Show each line of the data below that contains the string "height".

#### Excerpted records:
%%

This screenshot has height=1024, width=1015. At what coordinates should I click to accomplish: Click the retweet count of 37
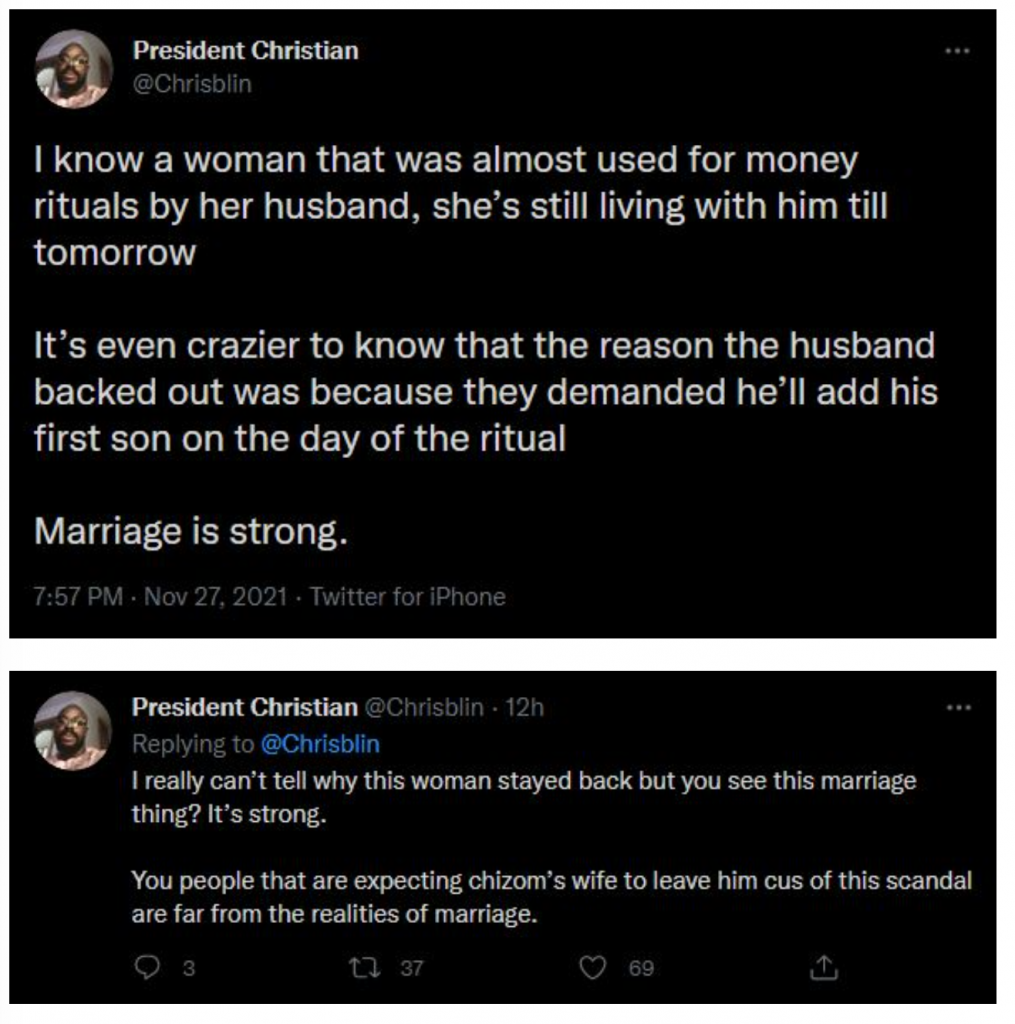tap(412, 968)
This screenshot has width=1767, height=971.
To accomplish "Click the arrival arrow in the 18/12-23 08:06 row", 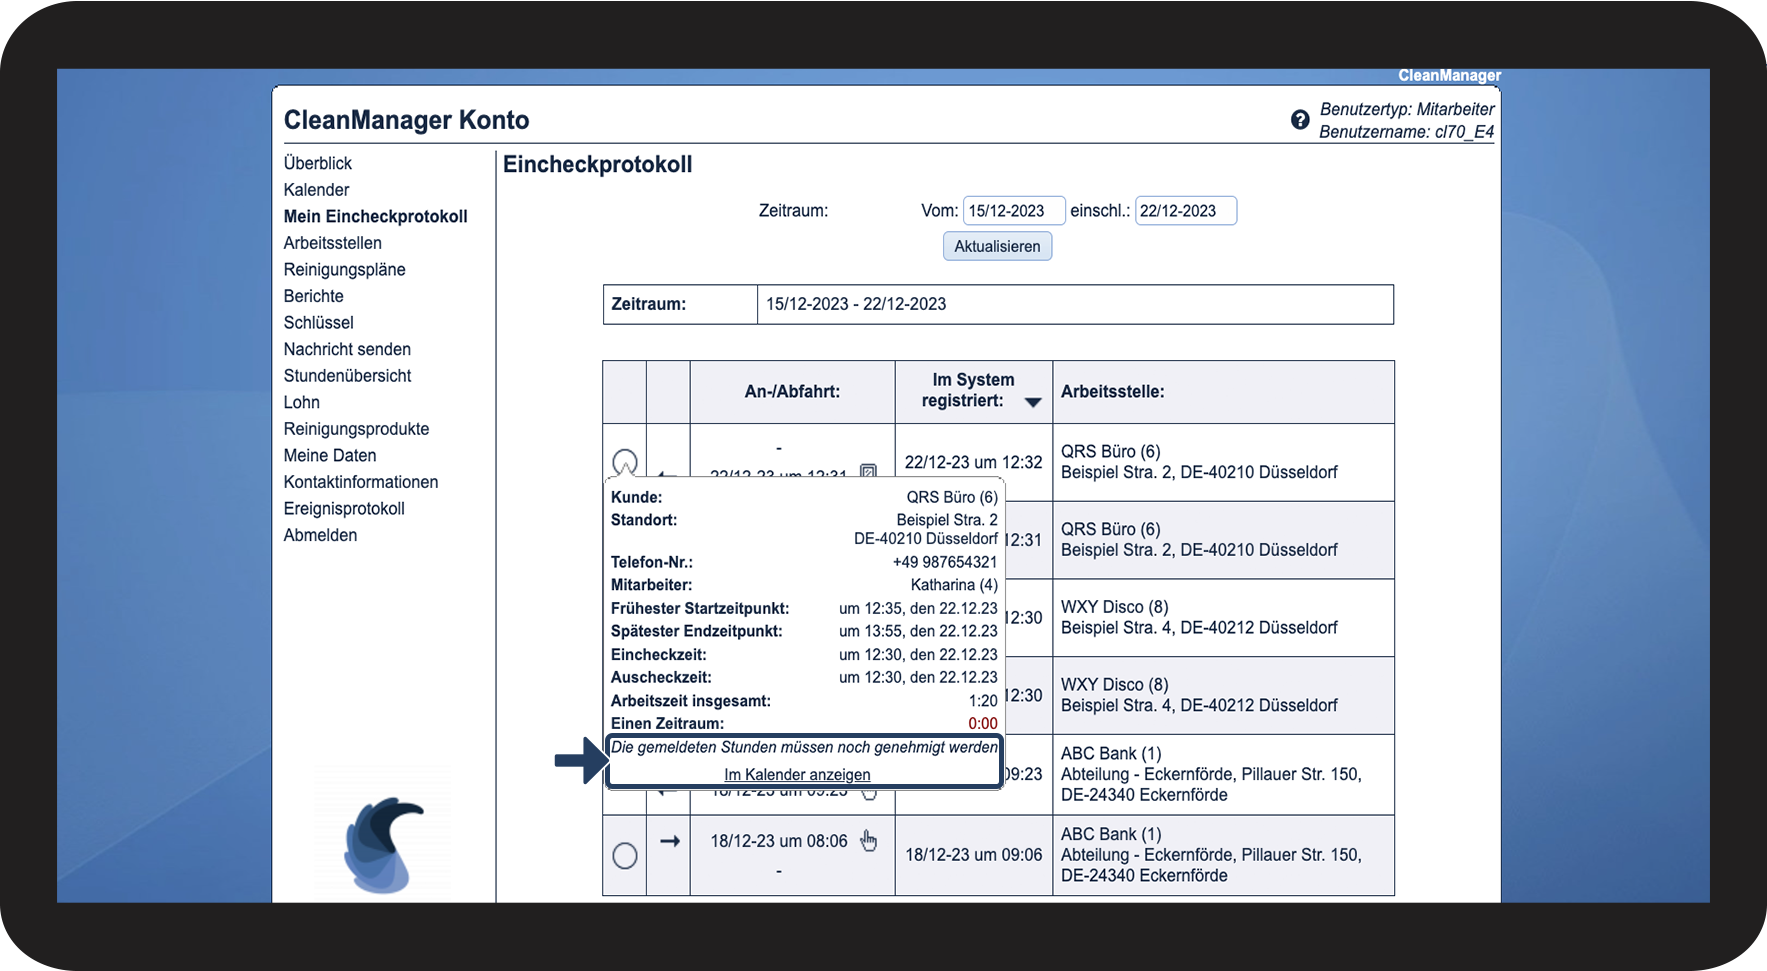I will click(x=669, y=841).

%%
%%

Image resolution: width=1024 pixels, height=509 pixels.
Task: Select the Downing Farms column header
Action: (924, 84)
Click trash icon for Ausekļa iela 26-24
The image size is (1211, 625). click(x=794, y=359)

%%

#### Expected answer:
This screenshot has height=1024, width=1015. At what coordinates should I click to accomplish: Click the retweet count of 37
This screenshot has width=1767, height=971.
Image resolution: width=1024 pixels, height=509 pixels.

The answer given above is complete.